As they waited for the girl to return from her rainforest hike, he tried not to worry about her safety while systematizing what little they knew of the daughter. Because of his singular talent, he was better equipped than most to handle the forthcoming confrontation anyway. That meant it might go easier for her—but not necessarily easier for him. While he would be able to read her emotions and anticipate certain reactions in ways only another intuit could replicate or understand, it also meant that he would feel her pain that much more deeply. Still, he knew he had no choice. There was no one else to do it.
It would help that, by all accounts, the girl was unusually mature. Or maybe it was just easier to think of her as unusually mature, as a uniquely gifted tecant, than as a lonely, isolated twelve-year-old on the run whose mother had just been brutally murdered. How much did she know about the reasons behind their flight? How much had Surtsey told her? Was she aware of the circumstances that had guided their time on the street, living with a stranger named Wayne Brummel who was not her father? Or had she endured it in comparative isolation, allowed to lose herself in studies of technology and nature?
They would find out very soon. According to the chimpanzee he and Sorong spoke with in Administration, she was due back from a morning walk with her bonobo guide in time for lunch. Care would be taken to protect her when she returned to the camp and then to channel her, not to her now-unsafe house in the trees, but to a quiet room within the main compound research building. As the solicitous silverback solemnly and sensibly pointed out, that structure lay alongside the Reserva infirmary. If her reaction proved health-threatening, she could be rushed next door for immediate treatment.
Offered lunch, the two federales refused it. They preferred to wait in the designated room, surrounded by the silence and efficient air-conditioning that made it possible for visiting human researchers to carry on their work in the otherwise oppressive environment of the jungle. Hyaki toyed absently with the seal tight that had been placed atop the sprayskin. At the rate he was sacrificing personal integument on this case, it wouldn’t take long before he replaced his entire outer layer.

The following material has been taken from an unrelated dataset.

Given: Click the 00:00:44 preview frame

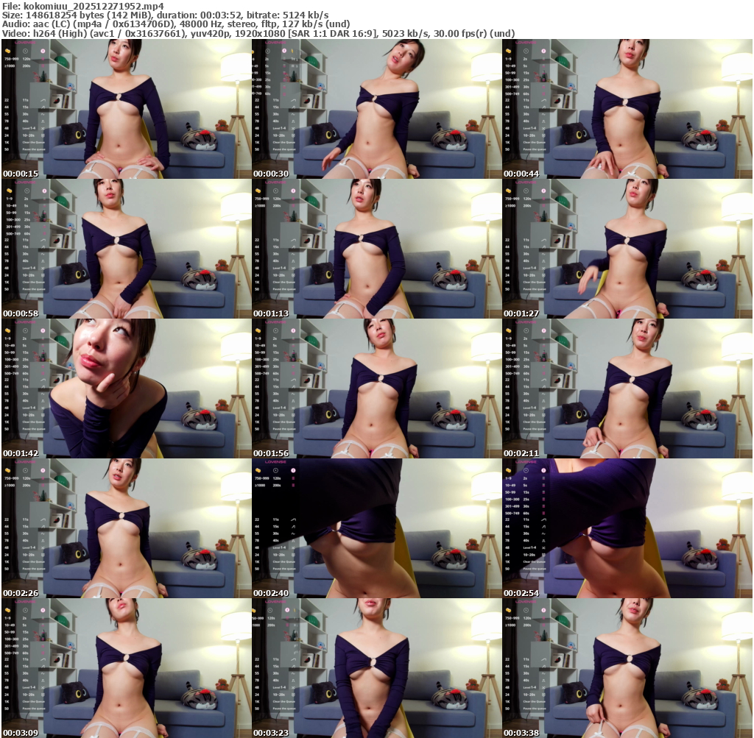Looking at the screenshot, I should click(627, 108).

While his partner retired to the restroom to fix his bandages, Cardenas relaxed by admiring the paintings hanging on the wall. All of them, he had been informed, had been done by residents of the Ciudad. Some boasted bright colors but amateurish technique. A notable few reflected a sophistication of skill and acuity of observation that would have been the envy of any human photorealist. At least four of the local artists represented, the two guests had been told, contributed nicely to the Ciudad s income thanks to gallery sales of their work in Nueva York, London, and Zurich.